Rooftop solar is becoming more widespread for homes, she says, and SLC is exploring the concept of a solar farm to feed electricity to existing commercial buildings, through utilising the existing rooftop space on both retail and commercial developments for panels.
“We will keep exploring and innovating,” Sinnathamby says.
“I think the game is changing for a lot [of people], particularly with commercial offices in regards to electricity.”
SLC is a “long-term player”, she says, and everyone in the city will benefit from its sustainability approach down the line.
Grey water use is also an area where efforts are being focused. Currently SLC owns and operates a golf course that uses some on-site grey water for irrigation, and an agreement just signed with an international resort developer includes exploring the re-use of grey water from the resort in the surrounding suburbs.
Sinnathamby says that one of the challenges being faced in terms of pioneering approaches to grey water use in the city is many governments – including local government – have restrictions on the use of grey water that prevent it currently being used for public parks or nature strips.
Providing the infrastructure needed by a city is something SLC has funded through sales of land and the proceeds of commercial leasing.
“I don’t think there is a quick fix [for infrastructure funding],” Sinnathamby says.
“Because we are a private company, and do not have to declare profits, in the early years our funds were channelled into the project [and infrastructure].”

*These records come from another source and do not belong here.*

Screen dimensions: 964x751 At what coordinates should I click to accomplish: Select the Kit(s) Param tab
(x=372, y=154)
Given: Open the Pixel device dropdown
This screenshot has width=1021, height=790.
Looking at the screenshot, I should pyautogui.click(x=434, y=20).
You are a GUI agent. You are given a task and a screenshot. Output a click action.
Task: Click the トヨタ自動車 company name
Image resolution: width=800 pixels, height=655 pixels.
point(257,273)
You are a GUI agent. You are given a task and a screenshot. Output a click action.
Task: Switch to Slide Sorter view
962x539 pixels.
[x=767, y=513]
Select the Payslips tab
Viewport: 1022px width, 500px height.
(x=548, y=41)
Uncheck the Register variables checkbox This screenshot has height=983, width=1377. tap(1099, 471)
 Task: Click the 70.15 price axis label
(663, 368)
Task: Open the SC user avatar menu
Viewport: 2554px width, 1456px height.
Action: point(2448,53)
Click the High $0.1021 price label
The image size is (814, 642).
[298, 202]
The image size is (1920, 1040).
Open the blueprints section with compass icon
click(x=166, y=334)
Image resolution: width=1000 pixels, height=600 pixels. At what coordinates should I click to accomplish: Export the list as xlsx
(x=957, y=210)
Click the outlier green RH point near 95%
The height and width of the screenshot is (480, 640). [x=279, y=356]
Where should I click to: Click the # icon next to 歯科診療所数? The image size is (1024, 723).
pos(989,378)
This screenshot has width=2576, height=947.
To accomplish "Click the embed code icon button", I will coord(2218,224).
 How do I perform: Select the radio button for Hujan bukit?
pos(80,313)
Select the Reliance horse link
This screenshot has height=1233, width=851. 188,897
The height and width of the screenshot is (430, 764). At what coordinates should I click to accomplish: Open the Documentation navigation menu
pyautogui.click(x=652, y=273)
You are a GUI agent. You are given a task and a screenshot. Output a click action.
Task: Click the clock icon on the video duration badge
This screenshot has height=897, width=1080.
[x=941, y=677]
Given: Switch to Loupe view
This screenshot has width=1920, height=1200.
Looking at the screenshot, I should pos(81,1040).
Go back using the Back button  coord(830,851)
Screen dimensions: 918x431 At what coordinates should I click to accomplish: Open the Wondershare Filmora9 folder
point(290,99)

This included funding the first two lanes of the Centenary Highway, and giving the land for the rail corridor and the highway to the State Government.
“It’s just one of those things as a developer, you just have to decide to do it to move the project along,” Sinnathamby says.
The state government paid SLC back for the highway over a period of time, she says, and having donated the land for the rail corridor made it much easier for the state government to construct the rail as there was no need for land acquisitions.
“We feel extremely fortunate, and the region benefits,” Sinnathamby says.
“It’s just one of those things as a developer, you’ve just got to pay up front. Looking back now it’s easy to say it was the right decision, but at the time, to give away a 4km corridor of land, plus organising the financing [for the highway] – that was painful. It was a leap of faith, because the industry has its ups and downs.
“But fundamentally, now all that infrastructure is in place we will see growth. And the 55,000 new residents [to come] will all benefit.
Planning for climate change
Sinnathamby says planning for climate change has also been fundamental to the city.
“Any good organisation worries about climate change resilience,” she says.
The challenges for the city include being in range of bushfire, and also the potential for civil unrest. Amberley RAAF base is nearby, and it provides air security for the city, something that is particularly crucial for the data centre, she says.
The planning has emphasised stormwater management to prevent flood issues, and Springfield was not affected by the major flooding that has several times affected the region this decade, including nearby Ipswich.
Ensuring water supplies in drought is another consideration.
“Water will be a challenge for the nation going forward,” Sinnathamby says.
“We need to be drought-proofing our homes, and the [development] industry needs to look at buildings and houses in terms of drought.”
Greater Springfield has won numerous awards over recent years, including the UDIA National Master Planned Community Award in 2015, the 2014 the Queensland’s President’s Award Master Planned Community, the international FIABCI Prix D’Excellence Award for World’s Best Master Planned Community in 2010, as well as the 2010 UDIA Presidents Award, UDIA Master Planned Community Award and PCA Master Planned Development Award.
SLC estimates that on completion, the investment in Greater Springfield will amount to more than $85 billion. To date more than $10.3 billion has been invested, and a growth in expenditure of more than $600 million was expected through 2015.